- Cell turgor (1) (remove)
- Water permeability of plant cells measured by pressure probes: effects of light and turgor, and the role of unstirred layers (2008)
- The dissertation focuses (i) on an analysis of effects of unstirred layers (USLs) during measurements of water permeability (hydraulic conductivity) at the level of single cells, during measurements with the cell pressure probe (CPP) and (ii) on the use of the latter technique to investigate changes in water permeability of leaf cells in response to light. Internodes of the giant green alga Chara corallina and parenchyma cells of corn leaves were used in the studies. Besides the water, the CPP has been employed to study solute flows across cell membranes. This allowed evaluating the role of different types of USLs.

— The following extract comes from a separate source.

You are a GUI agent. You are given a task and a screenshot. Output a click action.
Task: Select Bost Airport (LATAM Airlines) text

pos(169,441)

In response to claims, recently raised by Tyree et al. (2005) that USLs play a significant or even dominating role in measurements of transport coefficients with the cell pressure probe, a rigorous re-examination of effects of USLs with Chara internodes has been performed indicating a minor role of USLs. For the first time, responses of cell water relations to light have been worked in some detail. Light effects have been separated from those of turgor in intact tissue cells by compensating for transpiration. At low light (LL) intensity (100 to 650 micromol m-2 s-1), hydraulic conductivity of a cell (cell Lp) increased with increasing light intensity by a factor of 2 to 6 in 10 min. However, at high light (HL) intensities of 800 and 1800 micromol m-2 s-1, there was a decline of cell Lp with increasing light intensity at constant cell turgor by factors of 14 and 35, respectively. The effects of LL refer to literature data of overall measurements of the leaf conductances (Kleaf). Decreases of Kleaf at HL have not yet been separated for effects of turgor or light intensity, respectively (as done here). The responses to HL were most likely caused by an oxidative gating of water channels (aquaporins; AQPs), as indicated by the fact that (i) application of reactive oxygen species (ROS) resulted in responses similar to those of HL and (ii) HL effects could be reversed in the presence of the antioxidant glutathione. For the first time, the data indicate an interaction between water relations and light intensity/photosynthesis, which is most likely related to changes in the redox status of leaves.